L’intérieur est une oscillation entre l’inspiration Art déco et l’antique. Une statue féminine se reflète dans l’eau et une mosaïque colorée déride le béton. L’ensemble est lumineux grâce aux grandes fenêtres et aux carreaux de verre qui sont au plafond.

En 1924, c’est l’architecte Maurice Payret-Dortail qui emporte le concours et s’attelle à la conception de cette fameuse école. C’est un homme de 50 ans, très moderne, qui connaît parfaitement les problématiques du logement social et des équipements municipaux. Depuis la fin de la guerre, il travaille pour les HBM et a tissé des liens de confiance avec Henri Sellier.

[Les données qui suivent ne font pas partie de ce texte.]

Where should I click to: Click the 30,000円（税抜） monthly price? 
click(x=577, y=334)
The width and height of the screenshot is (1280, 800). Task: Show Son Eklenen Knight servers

L’architecture de la nouvelle école est dès le départ un défi technique. Elle doit se dresser sur un coteau au nord de Suresnes, avec une double pente. Entouré des deux bâtiments de façade réservés aux classes, au fond de la cour d’entrée, le lieu dévolu au sport est d’une modernité absolue. Il regroupe un gymnase à l’étage et la fameuse piscine qui est en sous-sol.

La presse vient la visiter

La façade de brique est typique de l’école HBM des années 20. L’intérieur est une oscillation entre l’inspiration Art déco et l’antique. Une statue féminine se reflète dans l’eau et une mosaïque colorée déride le béton. L’ensemble est lumineux grâce aux grandes fenêtres et aux carreaux de verre qui sont au plafond. Douches, vestiaires, pédiluve : rien n’a été oublié techniquement. Si le bassin est petit (12 m de long sur 7,50 m de large, 140 m3 ), il va du petit au grand bain, avec 2,80 m de profondeur et plongeoir.

Cette piscine intérieure dans une école est une première en France, qui plus est dans une commune de taille encore modeste. La presse vient visiter l’édifice lors de son inauguration en 1927, une publicité voulue par Henri Sellier qui fait taire les critiques. De plus la piscine est ouverte le soir pour les habitants, qui peuvent profiter autant des 22 douches que du bassin.

Car le maire n’entend pas s’arrêter là. Il a une œuvre à ériger : la Cité-jardins. C’est un nouveau quartier avec tous ses équipements, des espaces verts et du logement social qu’ambitionne de faire sortir de terre le maire de Suresnes. Le concours pour la direction architecturale est lancé en 1930. L’architecte choisi est Alexandre Maistrasse qui officie auprès de la Ville de Paris. Victime de la fièvre typhoïde, Maurice Payret-Dortail disparaît en 1929. Alexandre Maistrasse est lui-aussi un hygiéniste, il marche dans les traces de son prédécesseur. Et là encore, le cahier des charges du groupe scolaire comporte une piscine.

Décors monumentaux

L’architecte va rester cohérent avec la première réalisation aquatique scolaire de Payret-Dortail. Il reproduit le même schéma en œuvre à l’école déjà bâtie : deux bâtiments scolaires qui se font face alors que l’édifice gymnase-piscine est au fond. Les dimensions de la piscine sont exactement les mêmes que celles du groupe scolaire précédent.

Mais Maistrasse introduit sa touche avec un choix de décors plus monumentaux, comme des bornes-fontaines ou les douches. Là encore c’est l’influence Arts déco qui se fait sentir. L’école n’est d’abord à son inauguration en 1932 qu’une école primaire, puis elle devient un établissement pour filles, avant d’être baptisé de son nom actuel en 1969, « collège Henri Sellier ».

Quant au premier établissement avec piscine, il devient le « lycée Paul Langevin » en 1948. La piscine la plus ancienne, celle de ce lycée, a vécu. Sa transformation récente en salle des professeurs n’a pas été une profanation mais une utilisation intelligente et respectueuse de cet espace. La piscine du collège Sellier est aujourd’hui inadaptée aux normes actuelles, sa restauration serait très coûteuse.

Mais songez à la révolution que furent ces deux bassins. Pour de nombreux enfants aller à la piscine une fois par semaine était inaccessible. Sous la férule des instituteurs, ces fameux hussards noirs de la République, ils ont été investis des règles d’hygiène et des joies de la natation.